Stretching across two acres of property, the garden offers a rich, relaxing experience designed to appeal to the senses of every visitor, regardless of age or ability. Visitors can see, touch and smell the plants in a variety of garden spaces featuring over 25,000 new plants, enjoy the peaceful sounds created by new water features, or gaze at the forest vistas from the accessible boardwalk.
The Windmill Garden
This garden is in the style of an English Herbaceous perennial border and is in bloom from late Spring through the end of Summer. The Garden has multiple areas of different microclimates including:
- The central beds are sunny and are themed as mixed-color borders. These beds are designed to be colorful for six months of the year and showcase how plants of various heights, colors and textures can be used together to create a beautiful garden.
- The bed in front of the Windmill is a cool-color bed of mostly blues and silvers. Cool colors recede in the landscape and allow the Windmill to appear to be further away than it really is.
- The central-rear bed is a white border. This part of the garden showcases plants of various shades of white and silver. The bed was inspired by the famous White Garden of Sissinghurst in the Weald of Kent, England.
- The shade borders are examples of various shade-loving plants including the ever popular Hosta combined with ferns, Ophiopogon, and many other shade-loving species. There is also a giant Gunnera manicata that is quite rare in New England. This species loves cool-wet climates but requires protection to survive the winters on the Cape. We protect it with bales of straw all winter.
The Garden of Hope
The Garden of Hope is a vibrant, colorful garden filled with bright colors, interesting shaped plants and wonderful sounds of water. The plants in this space have been chosen for their color, texture and interesting forms. The water features combine the beauty of stone with the sounds of water falling. Water plants are also found growing in the pools. The garden changes with each season.
Building the Garden of the Senses
The new garden was designed by the internationally recognized award winning firm Dirtworks Landscape Architecture PC. The garden will provide universal access and programs for those with a range of physical and mental disabilities.
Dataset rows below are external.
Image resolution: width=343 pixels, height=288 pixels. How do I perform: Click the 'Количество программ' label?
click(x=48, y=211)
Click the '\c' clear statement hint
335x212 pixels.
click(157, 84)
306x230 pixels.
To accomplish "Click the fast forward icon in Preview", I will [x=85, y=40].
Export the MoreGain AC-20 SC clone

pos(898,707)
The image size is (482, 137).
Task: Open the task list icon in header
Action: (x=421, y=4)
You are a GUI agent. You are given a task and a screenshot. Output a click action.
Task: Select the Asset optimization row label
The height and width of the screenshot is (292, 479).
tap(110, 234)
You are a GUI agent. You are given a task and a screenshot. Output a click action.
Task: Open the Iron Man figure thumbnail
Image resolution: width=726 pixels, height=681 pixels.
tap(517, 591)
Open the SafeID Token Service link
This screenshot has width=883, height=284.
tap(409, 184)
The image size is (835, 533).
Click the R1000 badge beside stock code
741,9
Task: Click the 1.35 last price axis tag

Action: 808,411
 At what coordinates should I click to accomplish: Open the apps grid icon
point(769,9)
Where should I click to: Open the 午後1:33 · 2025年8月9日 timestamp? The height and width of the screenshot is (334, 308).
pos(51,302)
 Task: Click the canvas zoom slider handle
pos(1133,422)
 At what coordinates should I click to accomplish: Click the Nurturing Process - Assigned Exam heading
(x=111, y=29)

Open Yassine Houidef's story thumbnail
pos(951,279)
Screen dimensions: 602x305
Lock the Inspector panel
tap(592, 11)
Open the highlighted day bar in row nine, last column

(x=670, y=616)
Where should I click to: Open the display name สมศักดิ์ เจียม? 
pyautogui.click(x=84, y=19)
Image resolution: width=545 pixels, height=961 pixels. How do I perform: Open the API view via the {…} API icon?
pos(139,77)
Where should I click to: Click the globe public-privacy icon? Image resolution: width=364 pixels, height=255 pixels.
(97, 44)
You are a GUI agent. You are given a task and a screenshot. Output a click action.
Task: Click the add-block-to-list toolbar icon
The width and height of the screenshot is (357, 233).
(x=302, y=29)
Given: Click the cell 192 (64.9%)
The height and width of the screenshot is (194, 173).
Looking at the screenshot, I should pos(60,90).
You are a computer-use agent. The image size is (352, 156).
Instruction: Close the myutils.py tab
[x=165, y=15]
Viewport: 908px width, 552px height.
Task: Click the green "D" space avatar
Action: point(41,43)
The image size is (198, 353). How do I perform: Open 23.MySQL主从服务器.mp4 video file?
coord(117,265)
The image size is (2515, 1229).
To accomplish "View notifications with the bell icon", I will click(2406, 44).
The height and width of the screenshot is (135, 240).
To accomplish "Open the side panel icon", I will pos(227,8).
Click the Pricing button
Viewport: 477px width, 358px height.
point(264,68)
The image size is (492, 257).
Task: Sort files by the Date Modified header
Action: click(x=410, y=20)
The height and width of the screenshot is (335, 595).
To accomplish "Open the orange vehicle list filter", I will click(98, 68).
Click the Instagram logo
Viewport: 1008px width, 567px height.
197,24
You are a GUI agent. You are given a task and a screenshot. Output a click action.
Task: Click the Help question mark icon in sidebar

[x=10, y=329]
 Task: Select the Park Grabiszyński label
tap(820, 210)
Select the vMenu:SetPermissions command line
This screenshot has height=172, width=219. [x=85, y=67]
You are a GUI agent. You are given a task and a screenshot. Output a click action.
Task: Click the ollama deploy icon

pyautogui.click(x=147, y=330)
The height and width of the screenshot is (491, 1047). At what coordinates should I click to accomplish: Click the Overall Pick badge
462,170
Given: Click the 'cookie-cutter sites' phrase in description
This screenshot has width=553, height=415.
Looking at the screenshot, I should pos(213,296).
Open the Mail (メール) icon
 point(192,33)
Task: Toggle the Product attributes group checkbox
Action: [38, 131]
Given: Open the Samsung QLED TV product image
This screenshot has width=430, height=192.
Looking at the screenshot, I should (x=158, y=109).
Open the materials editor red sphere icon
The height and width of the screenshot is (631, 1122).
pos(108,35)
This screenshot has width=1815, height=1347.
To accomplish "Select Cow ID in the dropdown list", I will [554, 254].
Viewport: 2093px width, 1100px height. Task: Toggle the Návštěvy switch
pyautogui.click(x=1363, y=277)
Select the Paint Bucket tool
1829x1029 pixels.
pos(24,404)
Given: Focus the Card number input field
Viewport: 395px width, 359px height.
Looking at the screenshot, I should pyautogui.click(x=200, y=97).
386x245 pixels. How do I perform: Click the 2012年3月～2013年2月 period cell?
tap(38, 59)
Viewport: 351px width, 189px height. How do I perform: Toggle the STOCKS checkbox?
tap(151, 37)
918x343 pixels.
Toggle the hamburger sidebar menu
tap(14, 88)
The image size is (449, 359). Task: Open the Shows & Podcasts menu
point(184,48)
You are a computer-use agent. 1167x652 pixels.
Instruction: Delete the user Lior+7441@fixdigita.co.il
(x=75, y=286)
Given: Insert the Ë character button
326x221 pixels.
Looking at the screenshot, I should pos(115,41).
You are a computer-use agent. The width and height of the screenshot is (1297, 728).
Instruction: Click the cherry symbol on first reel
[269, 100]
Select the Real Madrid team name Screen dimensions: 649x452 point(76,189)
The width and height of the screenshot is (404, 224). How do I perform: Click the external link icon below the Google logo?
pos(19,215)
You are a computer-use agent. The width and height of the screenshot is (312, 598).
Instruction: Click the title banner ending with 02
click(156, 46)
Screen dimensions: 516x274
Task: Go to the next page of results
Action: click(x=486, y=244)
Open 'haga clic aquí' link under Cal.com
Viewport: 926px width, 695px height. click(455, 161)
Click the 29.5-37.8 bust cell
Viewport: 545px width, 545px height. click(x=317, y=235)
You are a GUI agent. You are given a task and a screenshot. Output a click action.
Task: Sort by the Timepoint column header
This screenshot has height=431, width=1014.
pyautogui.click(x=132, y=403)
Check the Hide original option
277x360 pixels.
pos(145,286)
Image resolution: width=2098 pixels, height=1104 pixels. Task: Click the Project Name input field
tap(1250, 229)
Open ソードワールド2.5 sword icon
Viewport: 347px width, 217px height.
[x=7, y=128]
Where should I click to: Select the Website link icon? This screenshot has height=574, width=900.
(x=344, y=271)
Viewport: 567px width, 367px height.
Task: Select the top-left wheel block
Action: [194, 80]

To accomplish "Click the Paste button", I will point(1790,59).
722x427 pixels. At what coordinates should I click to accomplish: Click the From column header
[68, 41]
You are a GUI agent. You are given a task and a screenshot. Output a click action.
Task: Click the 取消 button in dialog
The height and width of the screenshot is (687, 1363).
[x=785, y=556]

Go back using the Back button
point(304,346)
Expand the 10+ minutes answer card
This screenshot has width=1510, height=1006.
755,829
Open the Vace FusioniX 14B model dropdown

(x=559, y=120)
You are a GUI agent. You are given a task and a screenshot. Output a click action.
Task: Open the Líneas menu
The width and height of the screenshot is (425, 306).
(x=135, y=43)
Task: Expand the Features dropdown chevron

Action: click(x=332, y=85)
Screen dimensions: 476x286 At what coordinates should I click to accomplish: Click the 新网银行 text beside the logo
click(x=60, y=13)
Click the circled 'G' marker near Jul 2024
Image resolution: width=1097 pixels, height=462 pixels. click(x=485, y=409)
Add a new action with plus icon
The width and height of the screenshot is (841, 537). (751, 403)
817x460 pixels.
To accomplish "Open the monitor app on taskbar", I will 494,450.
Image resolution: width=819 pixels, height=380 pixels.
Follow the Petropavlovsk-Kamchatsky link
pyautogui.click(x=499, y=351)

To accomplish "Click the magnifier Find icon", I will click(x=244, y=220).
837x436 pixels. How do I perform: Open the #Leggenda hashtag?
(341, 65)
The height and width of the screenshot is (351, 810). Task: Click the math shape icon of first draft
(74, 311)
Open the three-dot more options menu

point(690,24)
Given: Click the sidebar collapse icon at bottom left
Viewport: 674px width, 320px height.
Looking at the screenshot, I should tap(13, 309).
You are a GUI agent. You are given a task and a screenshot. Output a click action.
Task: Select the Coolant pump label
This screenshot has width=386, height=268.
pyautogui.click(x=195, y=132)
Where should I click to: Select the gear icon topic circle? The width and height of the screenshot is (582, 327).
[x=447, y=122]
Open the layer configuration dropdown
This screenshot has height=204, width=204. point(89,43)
The garden location was chosen to provide expansive new vistas that have rarely been seen by visitors before. Visitors will wind their way through scenic landscapes on walkways designed to bypass challenging hilly terrain, providing easier access to the Flume Fountain.
David Kamp, a principal at Dirtworks, has dedicated his career to exploring how design with nature can improve health. David used the design in this garden to help people make a connection to nature. Using that personal connection as inspiration he has also looked at larger scales of health – how design with nature can improve community health and environmental health. Visitors will be able to engage in the garden which also offers a range of therapeutic attributes, including range of motion and cognitive skills. Sensitive to the discrete needs of each visitor, the garden will provide important health and wellness benefits to all visitors. Heritage Museums & Gardens will be working with several Cape organizations serving people with disabilities and other health challenges to welcome their groups or individual clients to explore the McGraw Family Garden of the Senses at their own pace and in their own time.